Cruz said the suspects, whom he did not name, were formerly assigned at the provincial intelligence branch of the Laguna police office based in Sta. Cruz.

In the same hearing, Lasco’s partner, Princess Montanes-Lasco, and his mother, Carmelita, begged authorities to hasten the resolution of the case.

The 44-year-old Lasco is one of the 34 cockfighting aficionados who remain missing.

Senate President Vicente Sotto III ordered the Senate Sergeant-at-Arms to provide security to Lasco’s family.

“Do not lose hope in our investigations here. We will give justice to your missing kin. Do not be afraid,” Dela Rosa said.

Dela Rosa said even if they suspect Philippine National Police members as the brains behind the disappearance of at least 30 men in Manila, Bulacan, Laguna, and Batangas, these scalawags do not represent the entire government.

“They are not the government. There are men in the government you can still trust,” the former PNP chief turned lawmaker told the families.

Word and element location data
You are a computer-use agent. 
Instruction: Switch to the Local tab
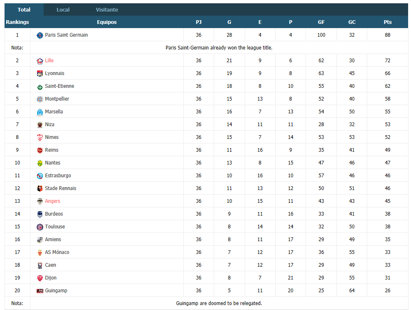point(63,10)
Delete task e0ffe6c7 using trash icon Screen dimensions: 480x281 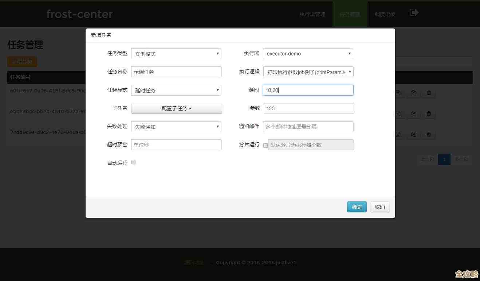point(429,93)
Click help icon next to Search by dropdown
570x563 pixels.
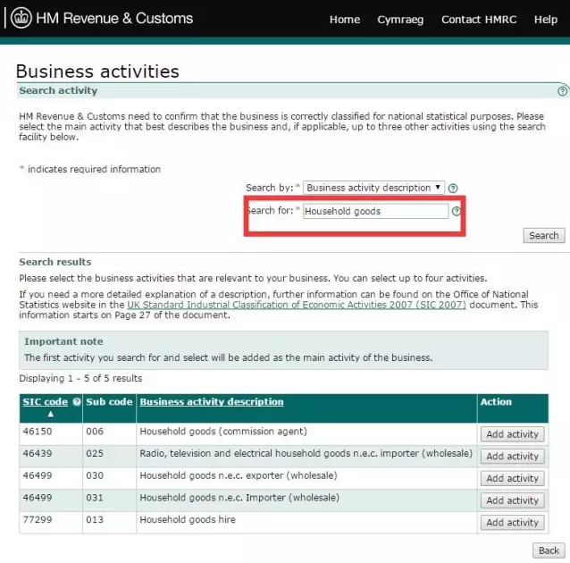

→ **WRITTEN TASKS**
- a) Condense the paragraph of the report on the missing cockfighting aficionados that begins "Dela Rosa said even if they suspect" into a single shorter sentence that keeps its main facts.
- b) Continue the report on the missing cockfighting aficionados from its last sentence.
The records are not required for the work that follows.

→ **TASK RESULTS**
- a) Dela Rosa said that although Philippine National Police members are suspected of masterminding the disappearance of at least 30 men in Manila, Bulacan, Laguna, and Batangas, these scalawags do not represent the whole government.

- b)
Dela Rosa assured the public his committee would remain focused on its objectives even as Malacañang rejected a resolution signed by 23
senators urging the Philippine Amusement and Gaming Corporation (Pagcor) to suspend the license to operate of “e-sabong” operators.

“Since [our resolution] was denied, we have to move on and we should not be distracted toward our main objective of this hearing which is to locate or possibly recover the living or the dead bodies of these 34 missing persons,” Dela Rosa said.

Partido Reporma presidential candidate and Senator Panfilo Lacson, also a former PNP chief, asked the CIDG if they have already established a motive for the missing sabungeros.

Cruz said they have yet to do so.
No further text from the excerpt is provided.